Center for Ultrasound Molecular Imaging and Therapeutics, University of Pittsburgh and University of Pittsburgh Medical Center, Pittsburgh, PA, USA.
Ultrasound Med Biol. 2012 Mar;38(3):511-23. doi: 10.1016/j.ultrasmedbio.2011.12.009. Epub 2012 Jan 21.

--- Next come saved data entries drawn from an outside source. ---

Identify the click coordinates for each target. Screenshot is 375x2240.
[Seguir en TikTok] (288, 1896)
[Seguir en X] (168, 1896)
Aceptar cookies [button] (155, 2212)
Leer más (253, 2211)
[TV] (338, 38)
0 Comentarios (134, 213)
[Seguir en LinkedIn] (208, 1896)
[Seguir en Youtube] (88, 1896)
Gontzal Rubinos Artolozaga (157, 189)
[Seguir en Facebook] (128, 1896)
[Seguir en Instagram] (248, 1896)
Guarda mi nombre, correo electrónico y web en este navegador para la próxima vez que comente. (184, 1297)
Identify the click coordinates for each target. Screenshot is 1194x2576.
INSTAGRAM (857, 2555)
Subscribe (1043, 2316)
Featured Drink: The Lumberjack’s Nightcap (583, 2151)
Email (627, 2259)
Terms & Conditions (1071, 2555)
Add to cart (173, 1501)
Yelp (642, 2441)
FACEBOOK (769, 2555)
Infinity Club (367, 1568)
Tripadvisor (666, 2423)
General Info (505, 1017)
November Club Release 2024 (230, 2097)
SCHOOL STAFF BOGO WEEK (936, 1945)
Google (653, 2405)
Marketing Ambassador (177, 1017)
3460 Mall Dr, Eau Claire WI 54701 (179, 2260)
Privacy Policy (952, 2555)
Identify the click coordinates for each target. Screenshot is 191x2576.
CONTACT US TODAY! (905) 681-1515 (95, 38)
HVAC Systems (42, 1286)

Strain developed under quasi-static deformation has been mostly used in ultrasound elasticity imaging (UEI) to determine the stiffness change of tissues. However, the strain measure in UEI is often less sensitive to a subtle change of stiffness. This is particularly true for Crohn's disease where we have applied strain imaging to the differentiation of acutely inflamed bowel from chronically fibrotic bowel. In this study, a new nonlinear elastic parameter of the soft tissues is proposed to overcome this limit. The purpose of this study is to evaluate the newly proposed method and demonstrate its feasibility in the UEI. A nonlinear characteristic of soft tissues over a relatively large dynamic range of strain was investigated. A simplified tissue model based on a finite element (FE) analysis was integrated with a laboratory developed ultrasound radio-frequency (RF) signal synthesis program. Two-dimensional speckle tracking was applied to this model to simulate the nonlinear behavior of the strain developed in a target inclusion over the applied average strain to the surrounding tissues. A nonlinear empirical equation was formulated and optimized to best match the developed strain-to-applied strain relation obtained from the FE simulation. The proposed nonlinear equation was applied to in vivo measurements and nonlinear parameters were further empirically optimized. For an animal model, acute and chronic inflammatory bowel disease was induced in Lewis rats with trinitrobenzene sulfonic acid (TNBS)-ethanol treatments. After UEI, histopathology and direct mechanical measurements were performed on the excised tissues. The extracted nonlinear parameter from the developed strain-to-applied strain relation differentiated the three different tissue types with 1.96 ± 0.12 for normal, 1.50 ± 0.09 for the acutely inflamed and 1.03 ± 0.08 for the chronically fibrotic tissue. T-tests determined that the nonlinear parameters between normal, acutely inflamed and fibrotic tissue types were statistically significantly different (normal/ fibrotic [p = 0.0000185], normal/acutely inflamed [p = 0.0013] and fibrotic/acutely inflamed [p = 0.0029]). This technique may provide a sensitive and robust tool to assess subtle stiffness changes in tissues such as in acutely inflamed bowel wall.
在超声弹性成像 (UEI) 中,通常使用准静态变形下产生的应变来确定组织的刚度变化。然而,UEI 中的应变测量对刚度的细微变化通常不太敏感。这在克罗恩病中尤其如此,我们已经将应变成像应用于区分急性炎症性肠和慢性纤维化性肠。在这项研究中,提出了一种新的软组织非线性弹性参数来克服这一限制。本研究旨在评估新提出的方法,并在 UEI 中验证其可行性。研究了软组织在较大应变动态范围内的非线性特性。基于有限元 (FE) 分析的简化组织模型与实验室开发的超声射频 (RF) 信号合成程序相结合。将二维散斑跟踪应用于该模型,以模拟目标内含物在施加于周围组织的平均应变下产生的应变的非线性行为。制定了一个非线性经验方程,并对其进行了优化,以最佳匹配从 FE 模拟中获得的开发应变与施加应变之间的关系。将提出的非线性方程应用于体内测量,并进一步经验优化非线性参数。对于动物模型,用三硝基苯磺酸 (TNBS)-乙醇处理诱导 Lewis 大鼠发生急性和慢性炎症性肠病。在 UEI 之后,对切除的组织进行组织病理学和直接力学测量。从开发的应变与施加应变关系中提取的非线性参数可以区分三种不同的组织类型,正常组织为 1.96±0.12,急性炎症组织为 1.50±0.09,慢性纤维化组织为 1.03±0.08。t 检验确定正常、急性炎症和纤维化组织类型之间的非线性参数存在统计学显著差异(正常/纤维化 [p=0.0000185],正常/急性炎症 [p=0.0013] 和纤维化/急性炎症 [p=0.0029])。该技术可能为评估组织的细微刚度变化提供一种敏感而稳健的工具,例如急性炎症性肠壁。